→ Task brief
In the material below, the lines from the one containing "Cookie policy (172, 1719)" through the one containing "The documentation" are to be given again exactly, ends included, and no others.

→ Provided data
--- START ---

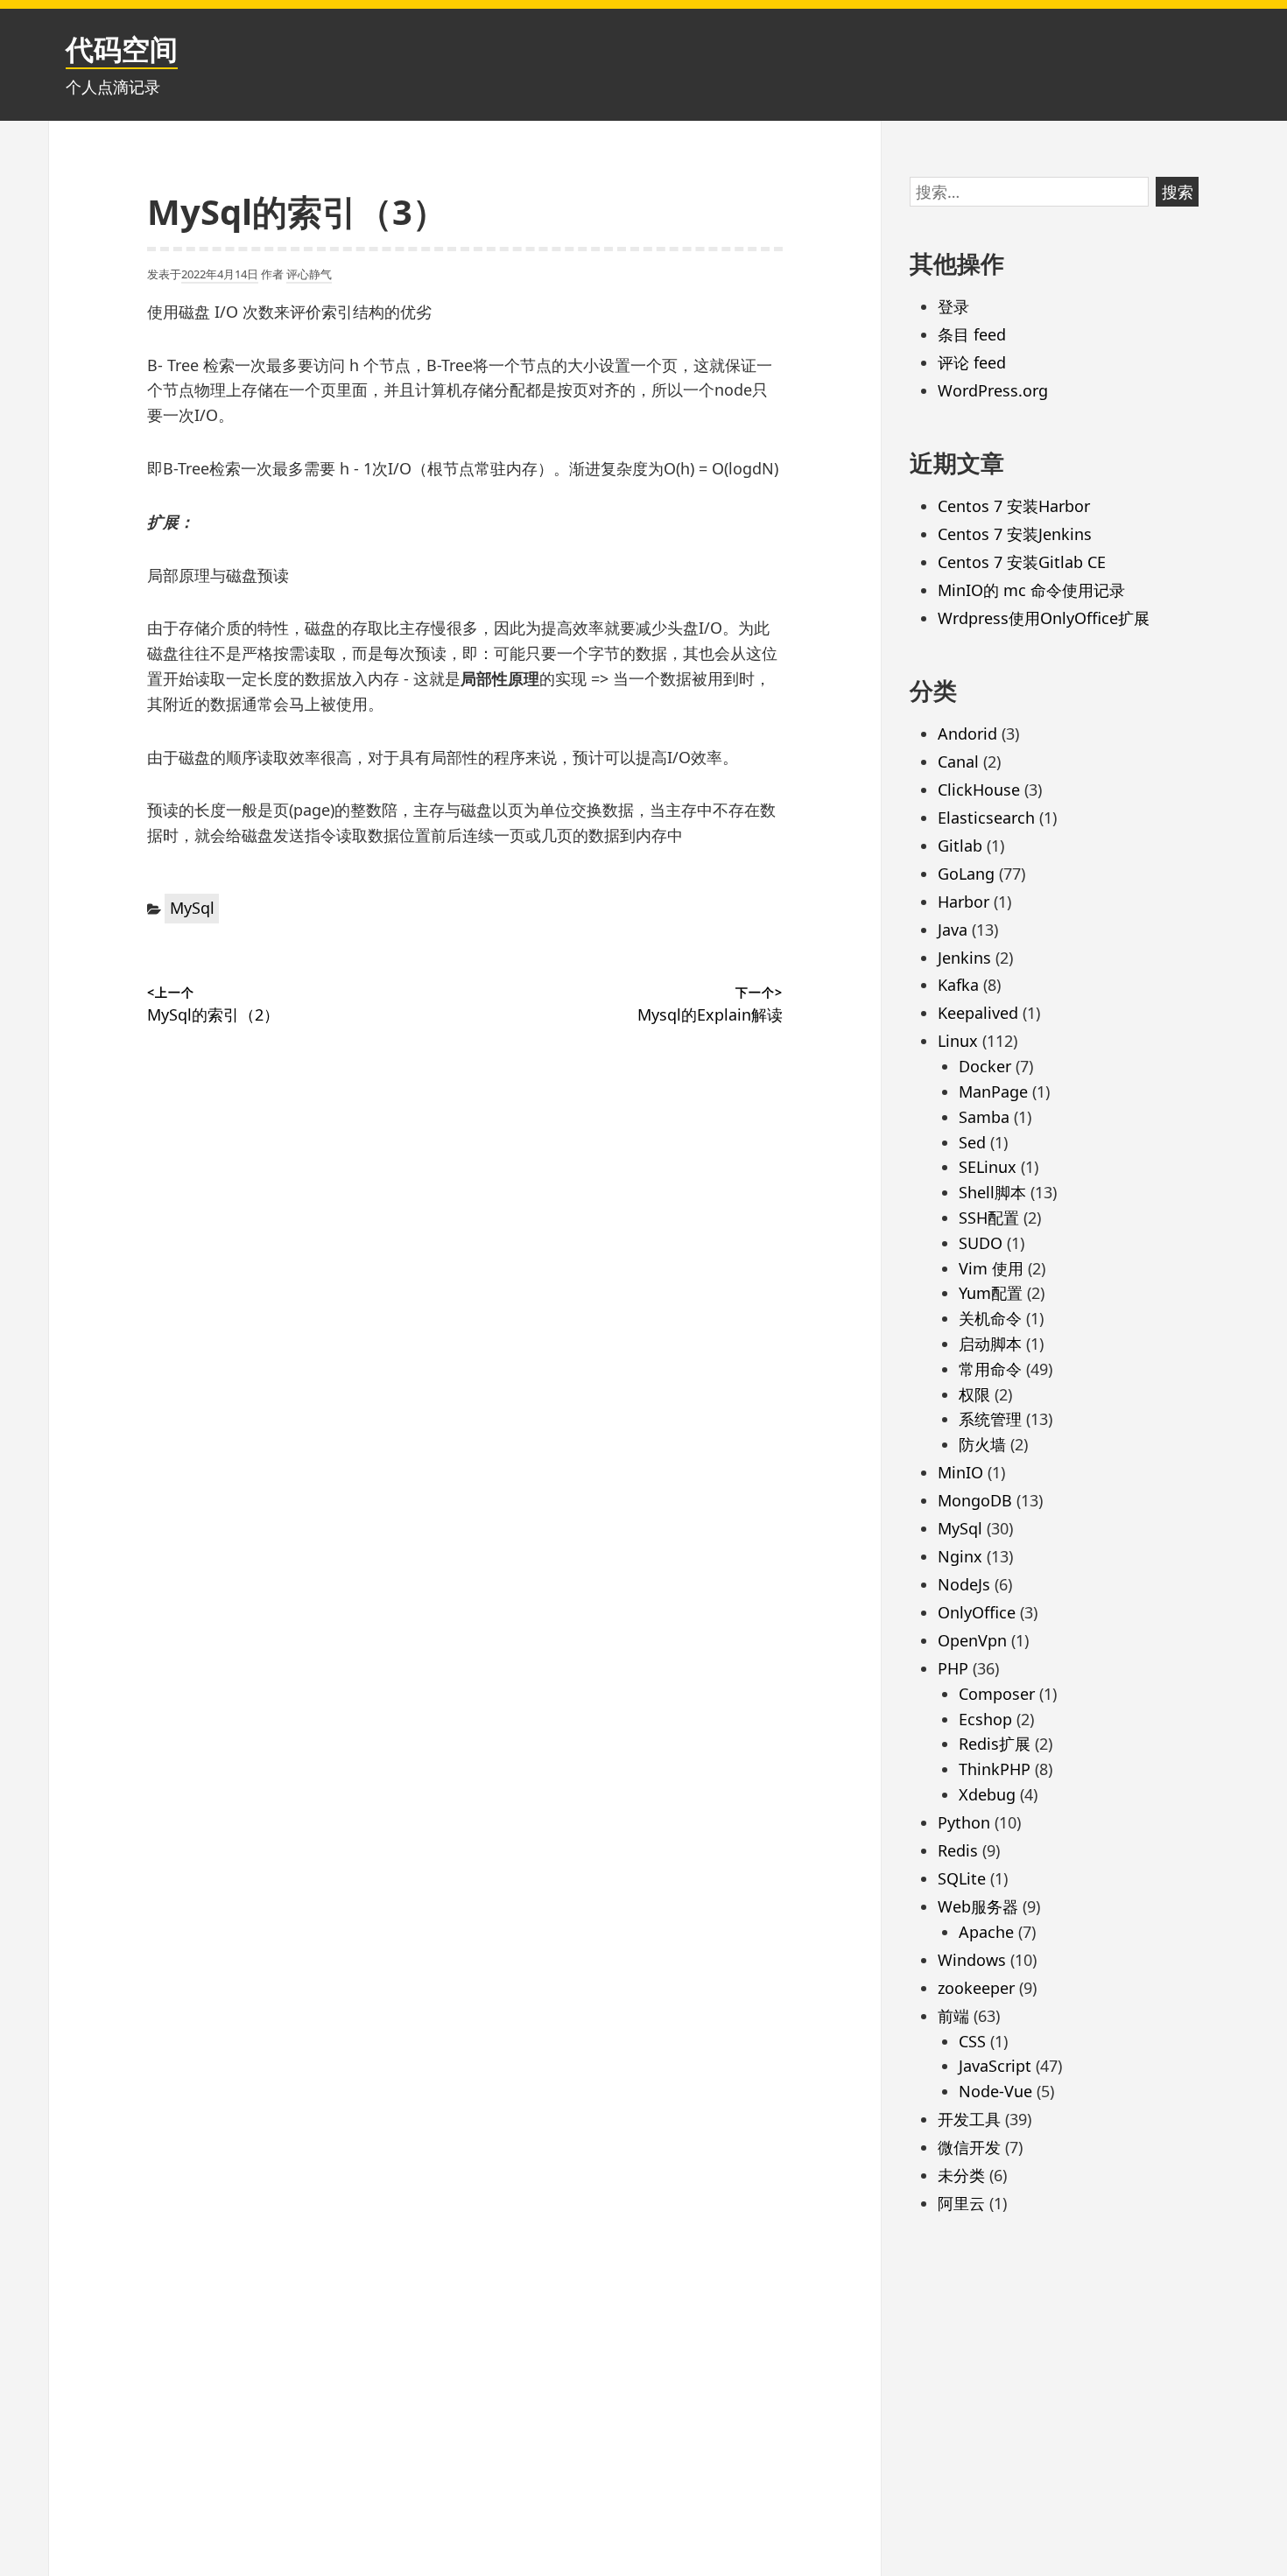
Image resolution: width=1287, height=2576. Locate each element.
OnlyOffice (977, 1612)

--- END ---
--- START ---

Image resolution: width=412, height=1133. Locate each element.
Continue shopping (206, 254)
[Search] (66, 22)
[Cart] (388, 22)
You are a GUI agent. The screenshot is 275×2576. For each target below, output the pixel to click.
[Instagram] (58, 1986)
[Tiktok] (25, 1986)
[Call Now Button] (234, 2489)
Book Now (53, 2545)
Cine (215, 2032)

--- END ---
--- START ---

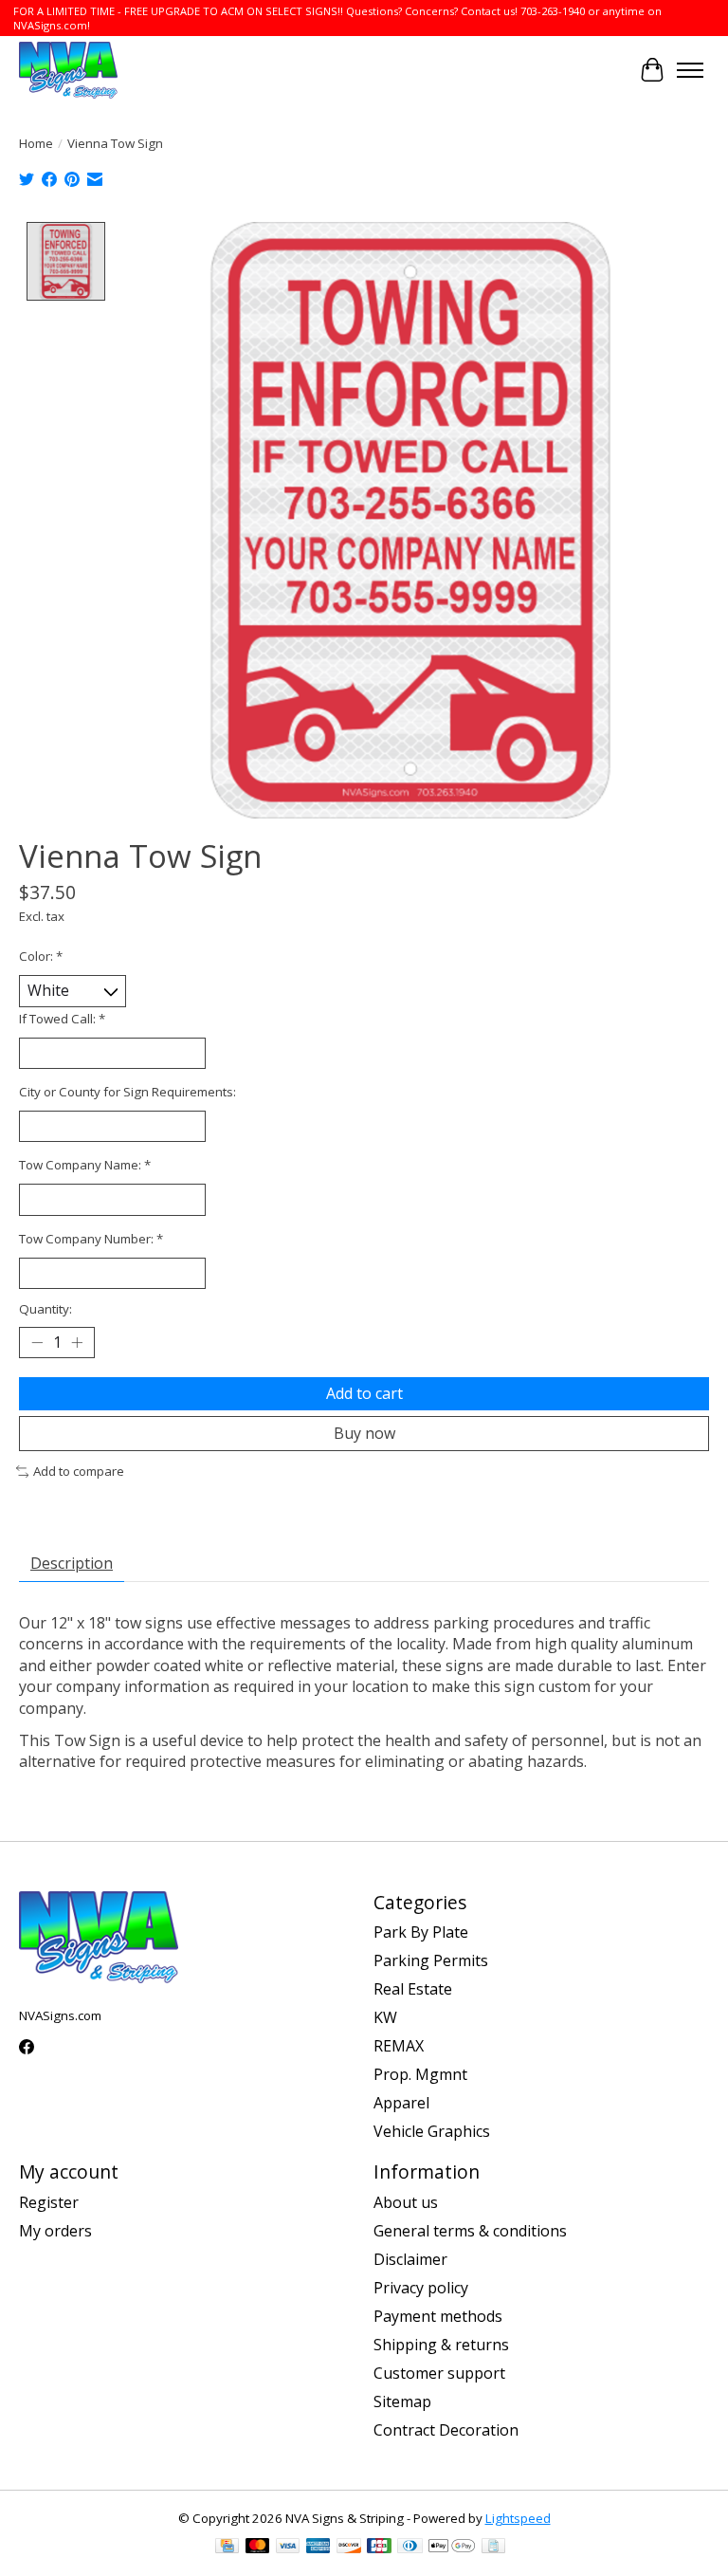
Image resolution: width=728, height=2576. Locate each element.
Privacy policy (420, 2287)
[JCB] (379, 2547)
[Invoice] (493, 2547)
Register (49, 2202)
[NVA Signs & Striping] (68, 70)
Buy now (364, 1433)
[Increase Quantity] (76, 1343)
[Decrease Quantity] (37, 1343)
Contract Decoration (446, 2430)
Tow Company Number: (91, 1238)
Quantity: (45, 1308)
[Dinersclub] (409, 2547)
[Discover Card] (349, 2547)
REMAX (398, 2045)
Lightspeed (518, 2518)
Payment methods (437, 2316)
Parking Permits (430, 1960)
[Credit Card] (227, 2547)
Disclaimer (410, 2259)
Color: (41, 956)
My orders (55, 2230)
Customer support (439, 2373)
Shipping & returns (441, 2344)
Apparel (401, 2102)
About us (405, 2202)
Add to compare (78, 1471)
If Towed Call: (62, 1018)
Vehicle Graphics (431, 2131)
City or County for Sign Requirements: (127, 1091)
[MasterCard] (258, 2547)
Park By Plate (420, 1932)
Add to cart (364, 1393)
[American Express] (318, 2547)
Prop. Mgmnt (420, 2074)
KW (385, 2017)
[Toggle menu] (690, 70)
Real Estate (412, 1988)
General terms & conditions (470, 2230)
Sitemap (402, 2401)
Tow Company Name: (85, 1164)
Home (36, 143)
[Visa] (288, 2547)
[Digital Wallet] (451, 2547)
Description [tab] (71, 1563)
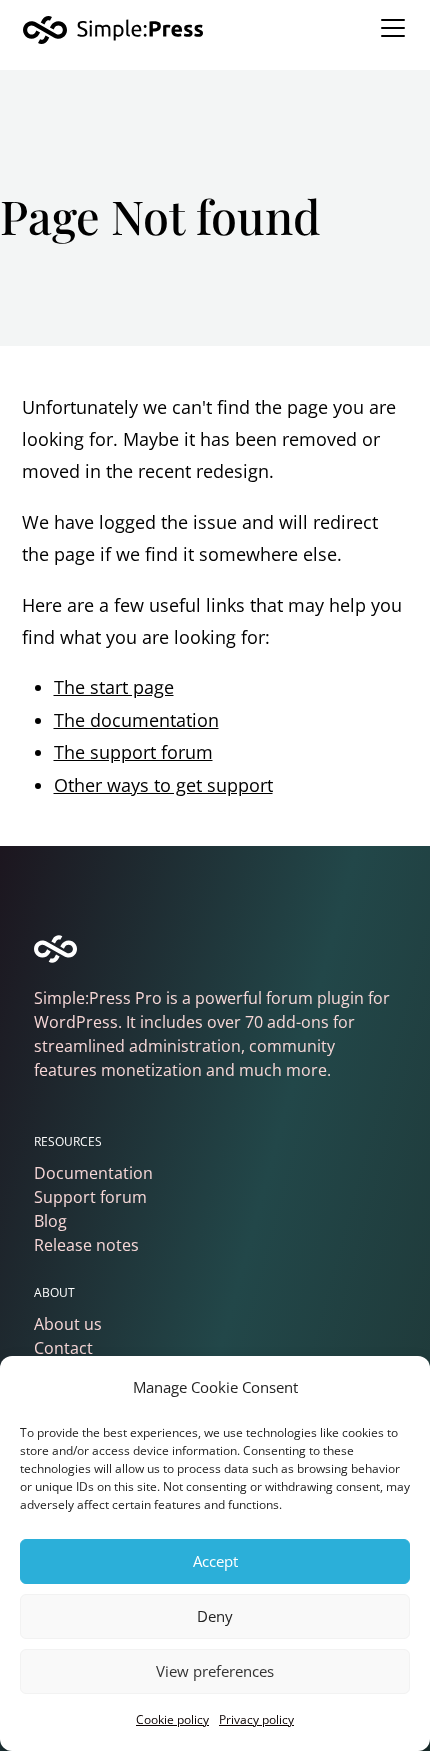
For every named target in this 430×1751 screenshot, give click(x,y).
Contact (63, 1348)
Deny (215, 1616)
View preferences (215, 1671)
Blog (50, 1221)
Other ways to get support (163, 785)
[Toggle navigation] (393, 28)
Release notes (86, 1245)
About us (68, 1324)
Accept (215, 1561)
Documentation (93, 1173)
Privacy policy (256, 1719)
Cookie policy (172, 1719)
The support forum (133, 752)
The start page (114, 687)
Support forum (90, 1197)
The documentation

--- END ---

→ Task output
Cookie policy (172, 1719)
The support forum (133, 752)
The start page (114, 687)
Support forum (90, 1197)
The documentation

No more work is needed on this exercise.